• [Text excerpt]:
┄┄┄┄┄┄┄┄┄┄

Homicides in Medellin are up more than 30%, but that doesn’t seem to hurt the approval rating of the city’s mayor.
So far this year, more than 332 people were murdered, according to the city’s Security and Coexistence Information System (SISC).
Twice within a year, the prosecution was forced to suspend all arrest warrants, claiming that prisons were overcrowded.
But despite the evident security crisis, the popularity of Mayor Federico Gutierrez has soared to 89%, according to Gallup Colombia.
The pollster, whose former CEO is now Medellin’s public utilities chief, said earlier this week that Gutierrez was the most popular mayor in the country.
Gutierrez has proven to be a master in manipulating public opinion; he suspended the annual presentation of security statistics and has falsely presented arrested gangsters as major crime lords.
The war over the west
The increase in violence is particularly affecting the west of the city where escalating turf wars between gangs have been terrorizing locals for years.
Homicides in the 13th District, one of the city’s most neglected areas, went up as much as 86%, according to newspaper El Tiempo.

┄┄┄┄┄┄┄┄┄┄

(Dataset items)
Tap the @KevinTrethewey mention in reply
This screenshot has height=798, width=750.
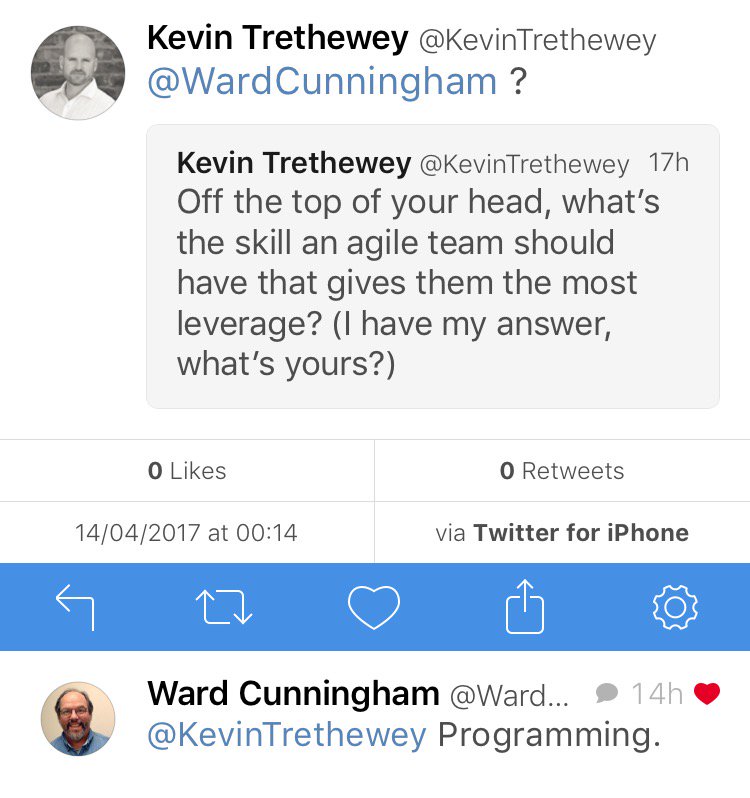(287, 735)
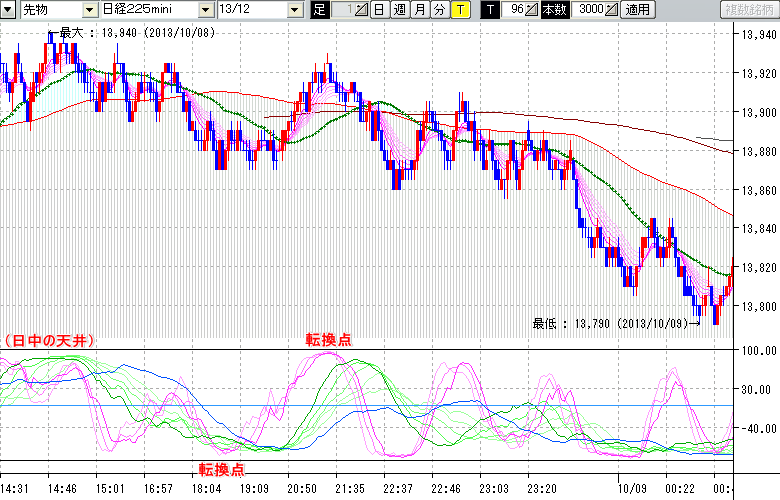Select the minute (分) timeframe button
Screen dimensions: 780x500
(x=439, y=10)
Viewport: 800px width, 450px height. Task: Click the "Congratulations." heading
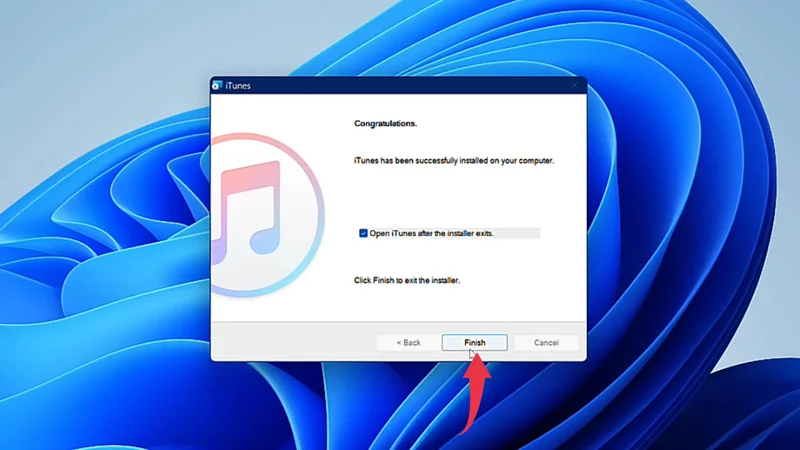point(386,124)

┄┄┄┄┄┄┄┄┄┄

• [Exercises]:
A. Copy the part of the Medellin homicides article starting with "But despite the" and going on through "in the country.".
B. In the Medellin homicides article, what approval rating does Gallup Colombia give Mayor Federico Gutierrez?
C. Continue the Medellin homicides article from where it stops.

• [Expected responses]:
A.
But despite the evident security crisis, the popularity of Mayor Federico Gutierrez has soared to 89%, according to Gallup Colombia.
The pollster, whose former CEO is now Medellin’s public utilities chief, said earlier this week that Gutierrez was the most popular mayor in the country.

B. 89%

C.
The violence appears to be due to a conflict between paramilitary group AGC and the Oficina de Envigado, the local crime syndicate that was once formed as the enforcer army of the now-defunct Medellin Cartel.
While most of the city’s approximately 240 street gangs are loyal to La Oficina, some have sworn loyalty to the AGC, which controls most drug trafficking routes from Medellin to the Caribbean and Pacific coasts.
Local security analysts have claimed that Mexican drug cartels have created further division and are flooding the city’s gangs with arms.
“Medellin has two serious problems: an inefficient city hall that has learned to conceal this with media offensives (that media play along with) and corrupt sectors within the Medellin Police Department,” said Juan Diego Restrepo, a senior conflict reporter, on Twitter.
Medellin homicide rate
Source: Medical Examiner’s Office
How corruption is crippling Medellin’s city hall
Gutierrez’ hand-picked security secretary was sentenced to prison earlier this year for his ties to La Oficina. The regional public security chief of the National Police and multiple cops have been arrested for providing protection to gangs.
Locals from the 13th District, the city’s most troubled area, told newspaper El Tiempo that police are providing gangs with bulletproof vests and helmets, effectively fueling rather than curbing the violence.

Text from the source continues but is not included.